From mboxrd@z Thu Jan  1 00:00:00 1970
Return-Path: <SRS0=ECsc=UF=vger.kernel.org=linux-block-owner@kernel.org>
X-Spam-Checker-Version: SpamAssassin 3.4.0 (2014-02-07) on
	aws-us-west-2-korg-lkml-1.web.codeaurora.org
X-Spam-Level: 
X-Spam-Status: No, score=-5.5 required=3.0 tests=HEADER_FROM_DIFFERENT_DOMAINS,
	MAILING_LIST_MULTI,SIGNED_OFF_BY,SPF_HELO_NONE,SPF_PASS,URIBL_BLOCKED,
	USER_AGENT_MUTT autolearn=ham autolearn_force=no version=3.4.0
Received: from mail.kernel.org (mail.kernel.org [198.145.29.99])
	by smtp.lore.kernel.org (Postfix) with ESMTP id 20E9FC04AB5
	for <linux-block@archiver.kernel.org>; Thu,  6 Jun 2019 22:44:09 +0000 (UTC)
Received: from vger.kernel.org (vger.kernel.org [209.132.180.67])
	by mail.kernel.org (Postfix) with ESMTP id F09F02083E
	for <linux-block@archiver.kernel.org>; Thu,  6 Jun 2019 22:44:08 +0000 (UTC)
Received: (majordomo@vger.kernel.org) by vger.kernel.org via listexpand
        id S1726660AbfFFWoI (ORCPT <rfc822;linux-block@archiver.kernel.org>);
        Thu, 6 Jun 2019 18:44:08 -0400
Received: from mx1.redhat.com ([209.132.183.28]:35462 "EHLO mx1.redhat.com"
        rhost-flags-OK-OK-OK-OK) by vger.kernel.org with ESMTP
        id S1726427AbfFFWoI (ORCPT <rfc822;linux-block@vger.kernel.org>);
        Thu, 6 Jun 2019 18:44:08 -0400
Received: from smtp.corp.redhat.com (int-mx08.intmail.prod.int.phx2.redhat.com [10.5.11.23])
        (using TLSv1.2 with cipher AECDH-AES256-SHA (256/256 bits))
        (No client certificate requested)
        by mx1.redhat.com (Postfix) with ESMTPS id 9B85430832C6;
        Thu,  6 Jun 2019 22:44:07 +0000 (UTC)
Received: from ming.t460p (ovpn-8-16.pek2.redhat.com [10.72.8.16])
        by smtp.corp.redhat.com (Postfix) with ESMTPS id B6C1559442;
        Thu,  6 Jun 2019 22:43:55 +0000 (UTC)
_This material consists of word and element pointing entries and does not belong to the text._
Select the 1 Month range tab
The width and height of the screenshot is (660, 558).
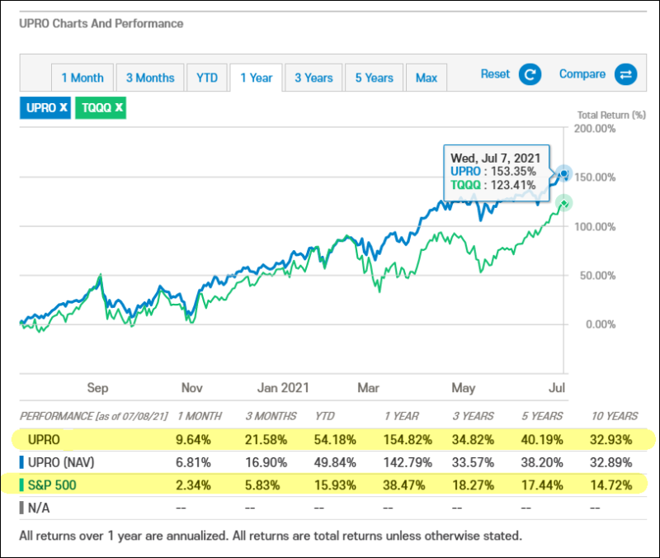[83, 78]
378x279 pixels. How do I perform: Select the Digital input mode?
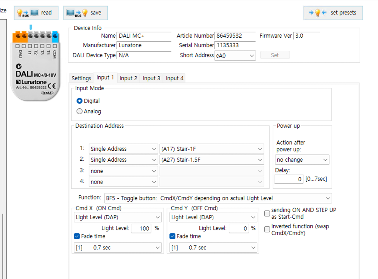80,101
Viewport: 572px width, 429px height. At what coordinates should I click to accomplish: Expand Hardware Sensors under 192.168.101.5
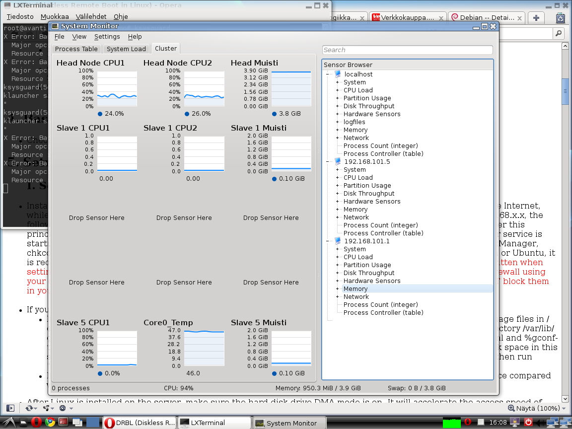coord(338,202)
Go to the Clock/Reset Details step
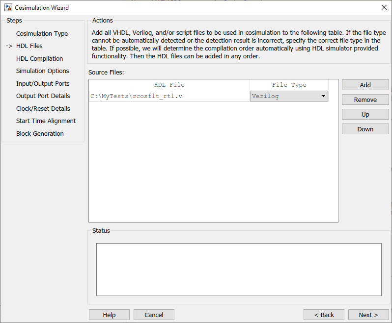Screen dimensions: 392x323 pos(43,109)
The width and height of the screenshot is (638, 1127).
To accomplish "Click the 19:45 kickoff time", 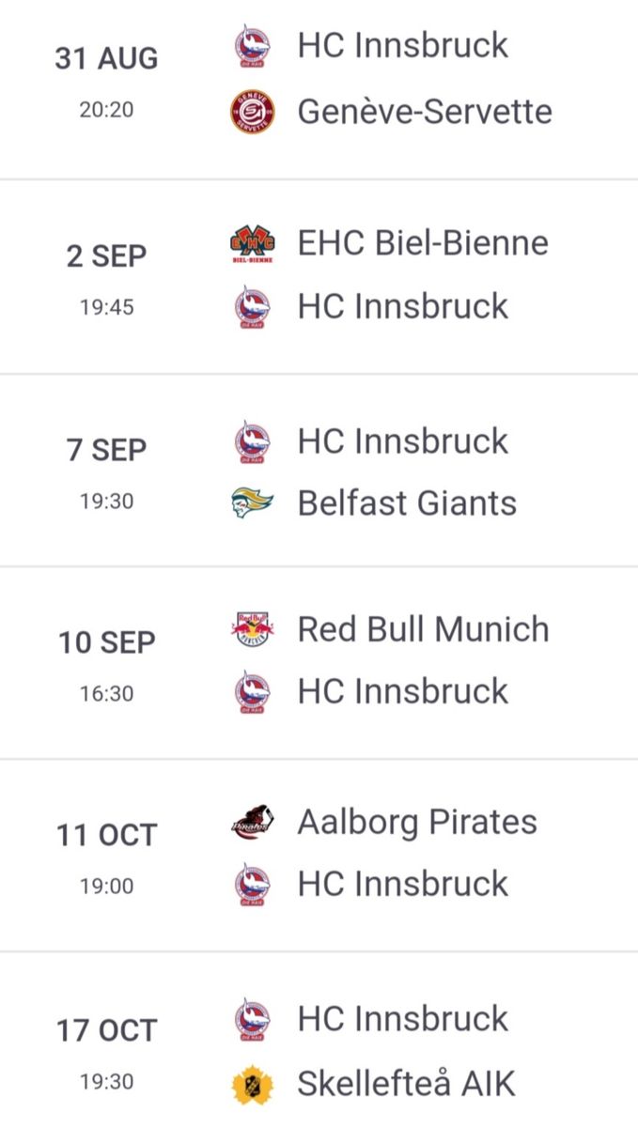I will [106, 307].
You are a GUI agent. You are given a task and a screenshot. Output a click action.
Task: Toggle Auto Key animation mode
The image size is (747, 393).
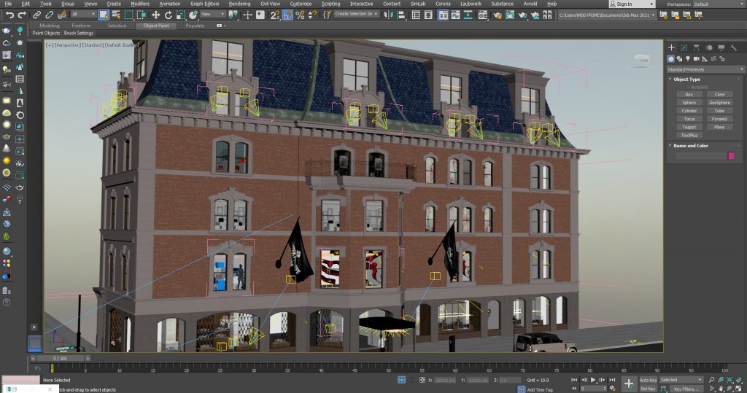coord(648,380)
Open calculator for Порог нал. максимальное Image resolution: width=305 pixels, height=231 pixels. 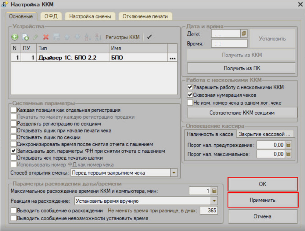point(288,154)
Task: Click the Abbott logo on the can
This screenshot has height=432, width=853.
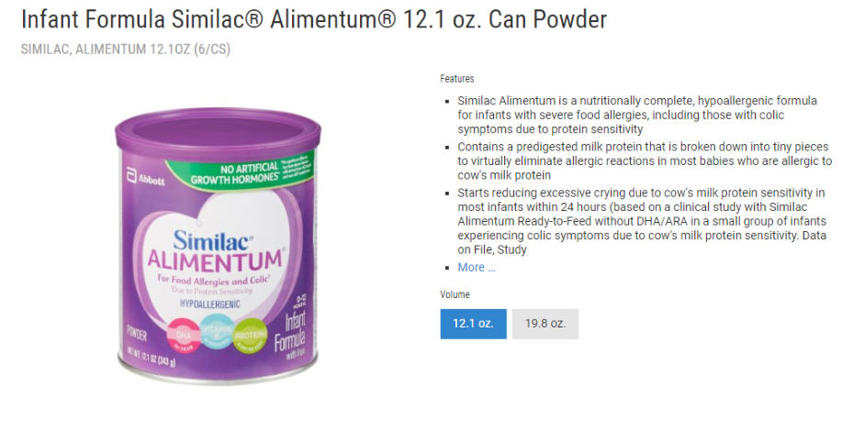Action: (145, 179)
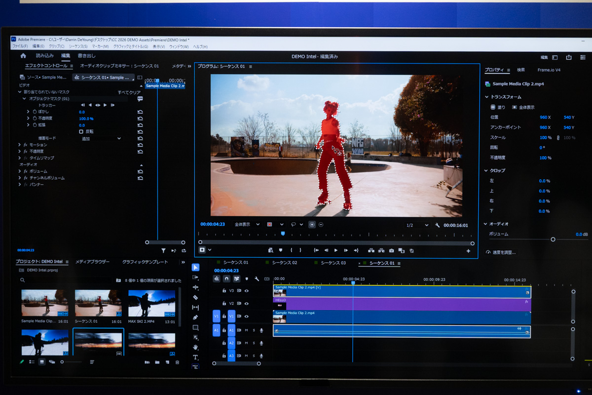
Task: Switch to the シーケンス 02 timeline tab
Action: 284,263
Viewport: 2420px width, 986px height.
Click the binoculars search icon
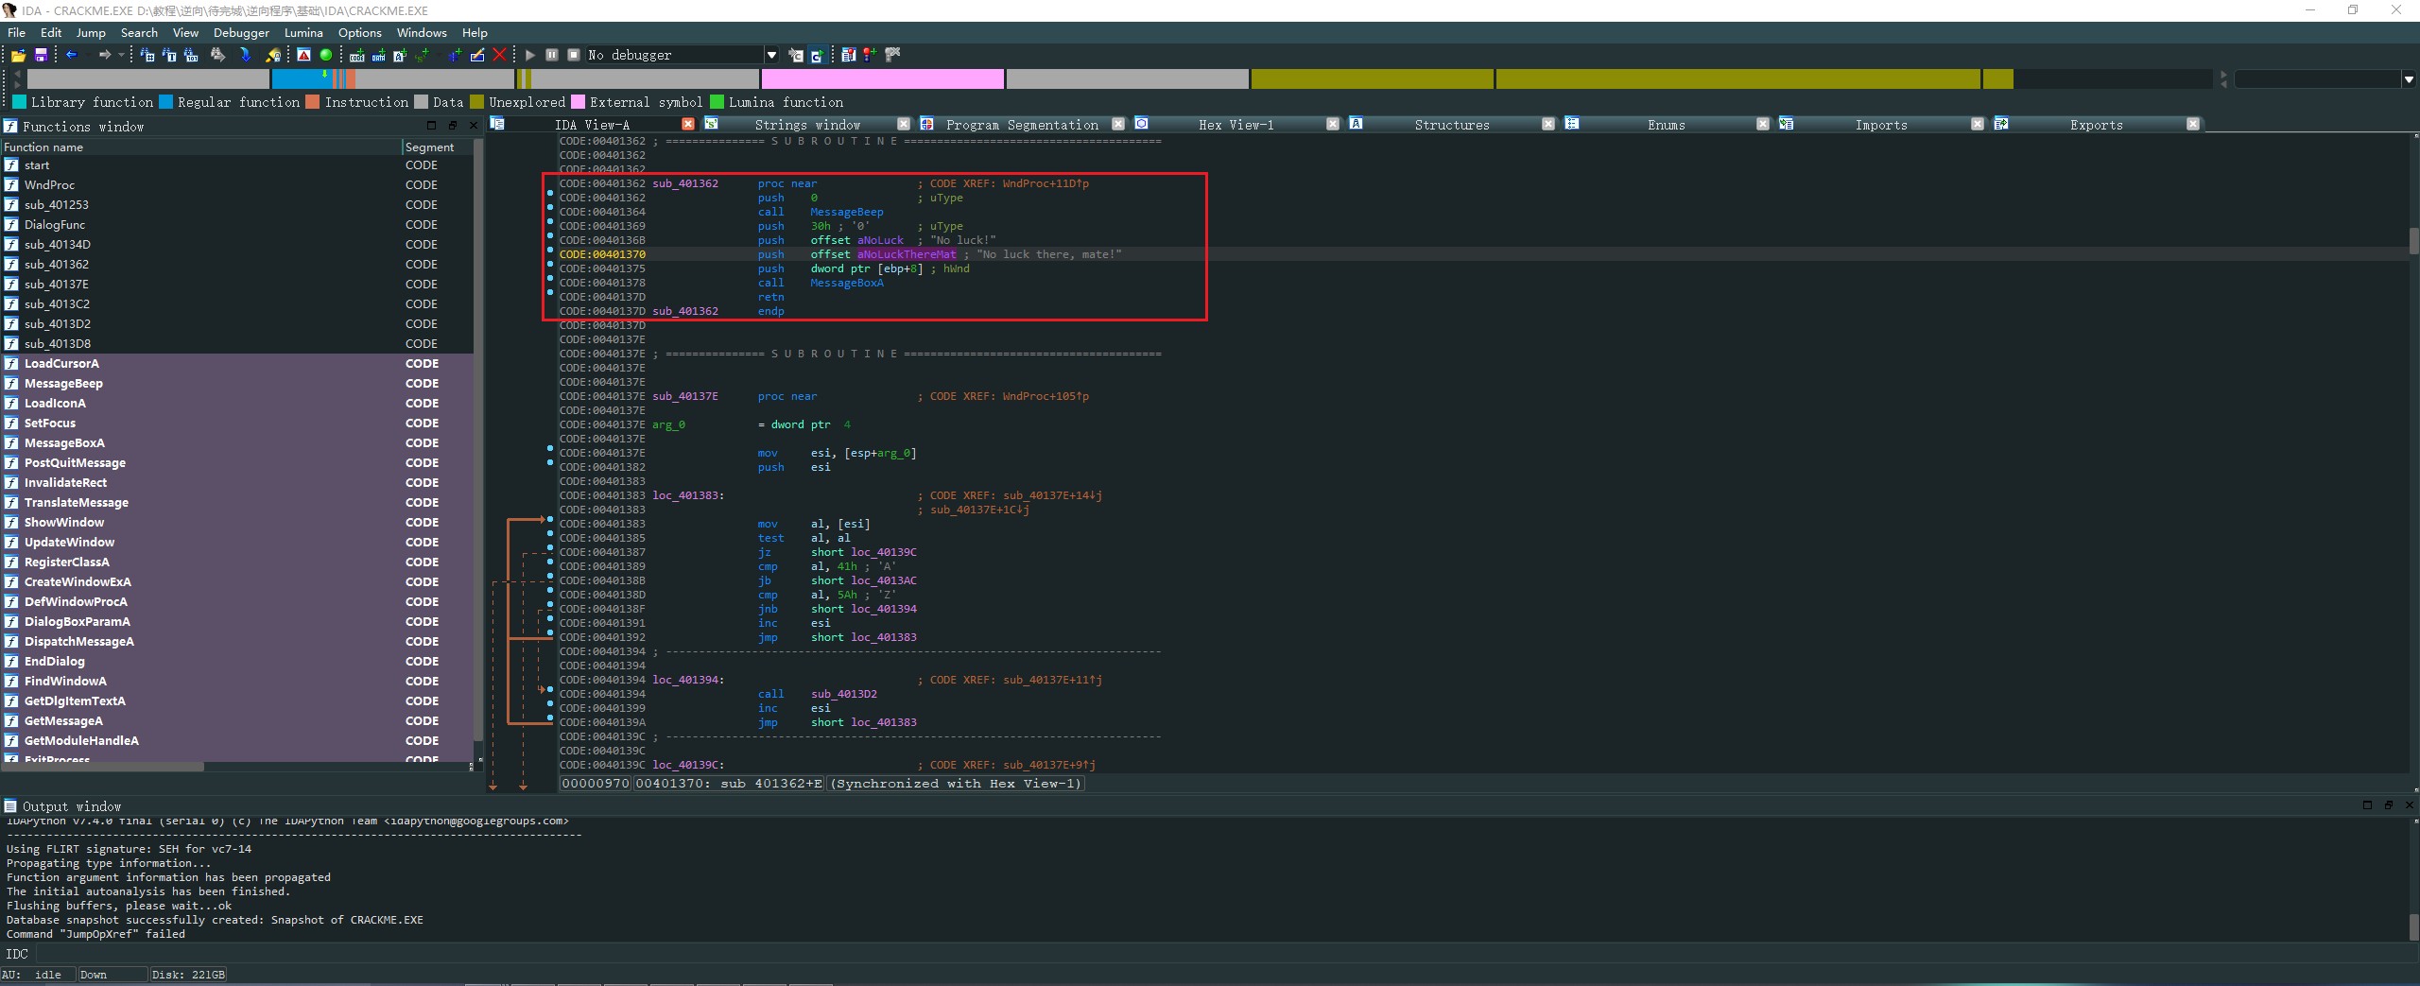click(x=218, y=56)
Date:   Fri, 7 Jun 2019 06:43:50 +0800
From:   Ming Lei <ming.lei@redhat.com>
To:     Benjamin Block <bblock@linux.ibm.com>
Cc:     Jens Axboe <axboe@kernel.dk>, linux-block@vger.kernel.org,
        Bart Van Assche <bvanassche@acm.org>,
        Christoph Hellwig <hch@lst.de>,
        kernel test robot <rong.a.chen@intel.com>,
        Jens Remus <jremus@linux.ibm.com>
Subject: Re: [PATCH] block: free sched's request pool in blk_cleanup_queue
Message-ID: <20190606224349.GB2165@ming.t460p>
References: <20190604130802.17076-1-ming.lei@redhat.com>
 <20190606144714.GA6549@t480-pf1aa2c2>
MIME-Version: 1.0
Content-Type: text/plain; charset=us-ascii
Content-Disposition: inline
In-Reply-To: <20190606144714.GA6549@t480-pf1aa2c2>
User-Agent: Mutt/1.11.3 (2019-02-01)
X-Scanned-By: MIMEDefang 2.84 on 10.5.11.23
X-Greylist: Sender IP whitelisted, not delayed by milter-greylist-4.5.16 (mx1.redhat.com [10.5.110.44]); Thu, 06 Jun 2019 22:44:07 +0000 (UTC)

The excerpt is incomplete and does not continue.